- TASK GOAL:
Copy out every entry below word for word, leaving out the pictures.

- EXERCISE INPUTS:
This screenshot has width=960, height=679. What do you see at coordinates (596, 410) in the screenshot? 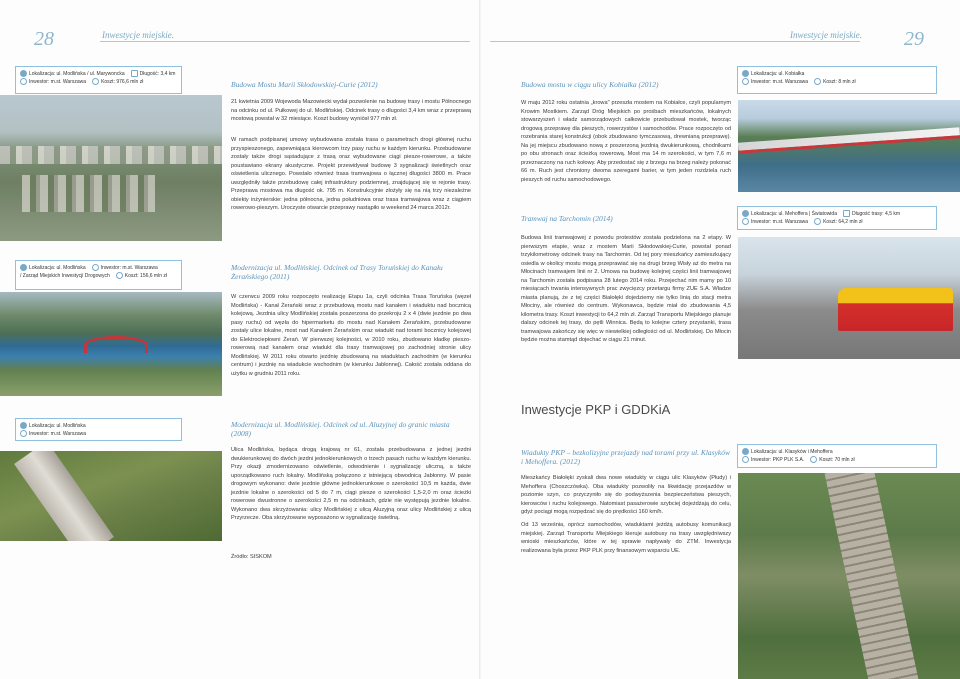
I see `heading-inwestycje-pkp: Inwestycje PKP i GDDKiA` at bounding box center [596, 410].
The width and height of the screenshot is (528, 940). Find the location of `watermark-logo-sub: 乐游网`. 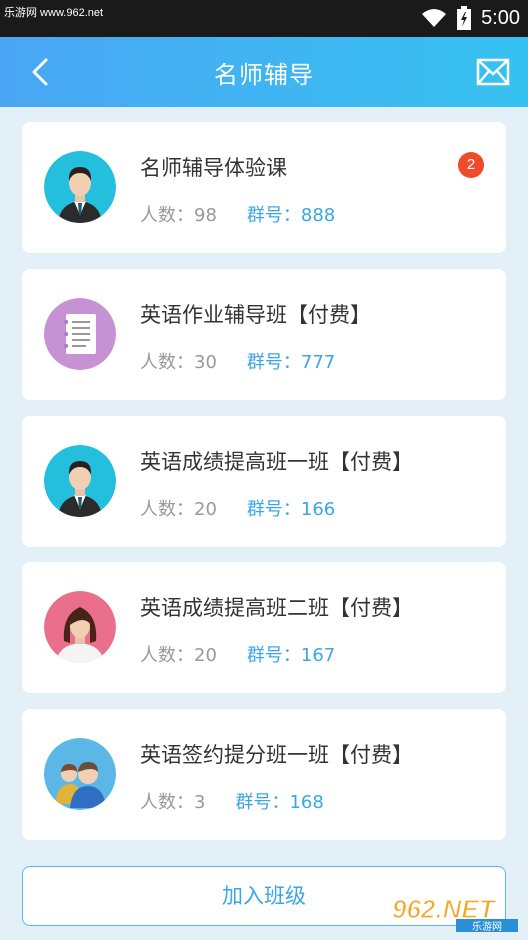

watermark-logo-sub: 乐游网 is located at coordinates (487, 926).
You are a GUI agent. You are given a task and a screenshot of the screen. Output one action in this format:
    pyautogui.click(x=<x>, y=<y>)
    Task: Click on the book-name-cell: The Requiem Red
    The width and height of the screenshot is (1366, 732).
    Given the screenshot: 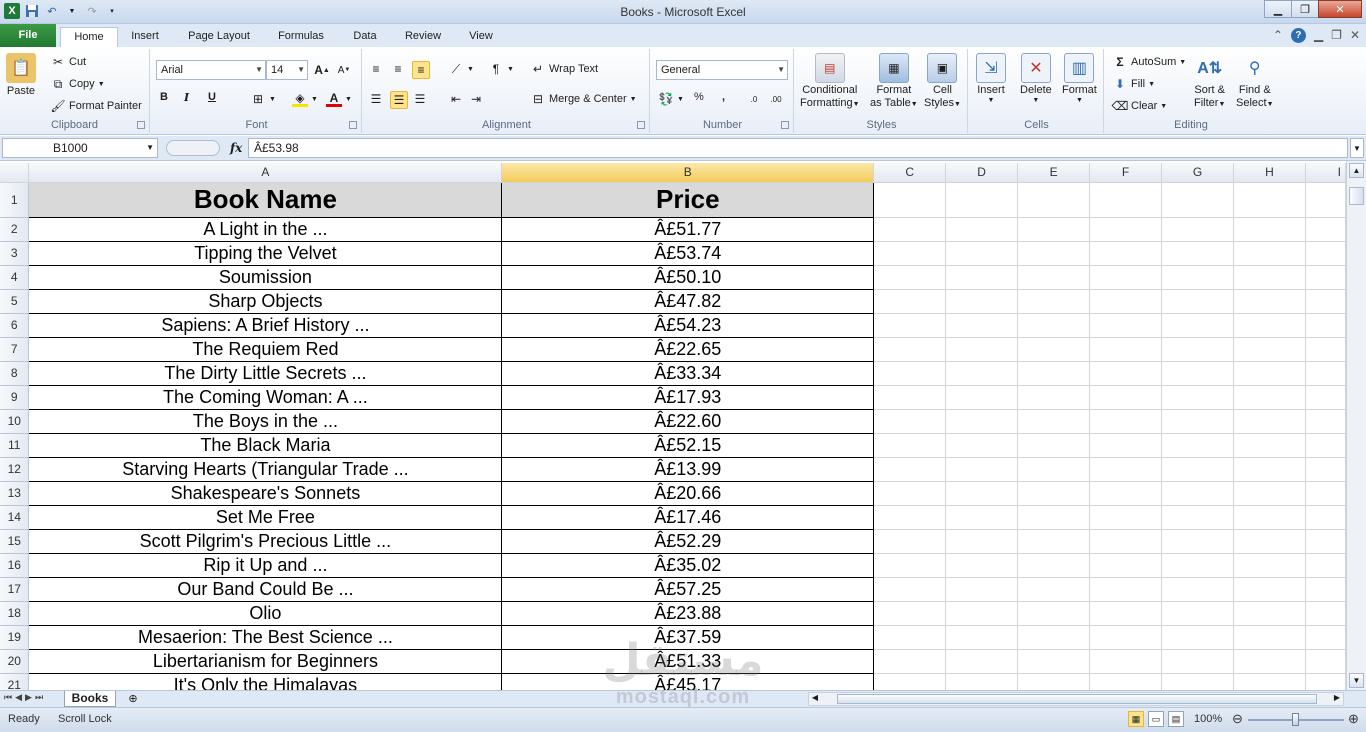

- REPLY TO THE EXERCISE:
This screenshot has width=960, height=679. What do you see at coordinates (596, 410) in the screenshot? 
I see `heading-inwestycje-pkp: Inwestycje PKP i GDDKiA` at bounding box center [596, 410].
The width and height of the screenshot is (528, 940). Find the location of `watermark-logo-sub: 乐游网`. 

watermark-logo-sub: 乐游网 is located at coordinates (487, 926).
You are a GUI agent. You are given a task and a screenshot of the screen. Output one action in this format:
    pyautogui.click(x=<x>, y=<y>)
    Task: Click on the book-name-cell: The Requiem Red
    The width and height of the screenshot is (1366, 732).
    Given the screenshot: 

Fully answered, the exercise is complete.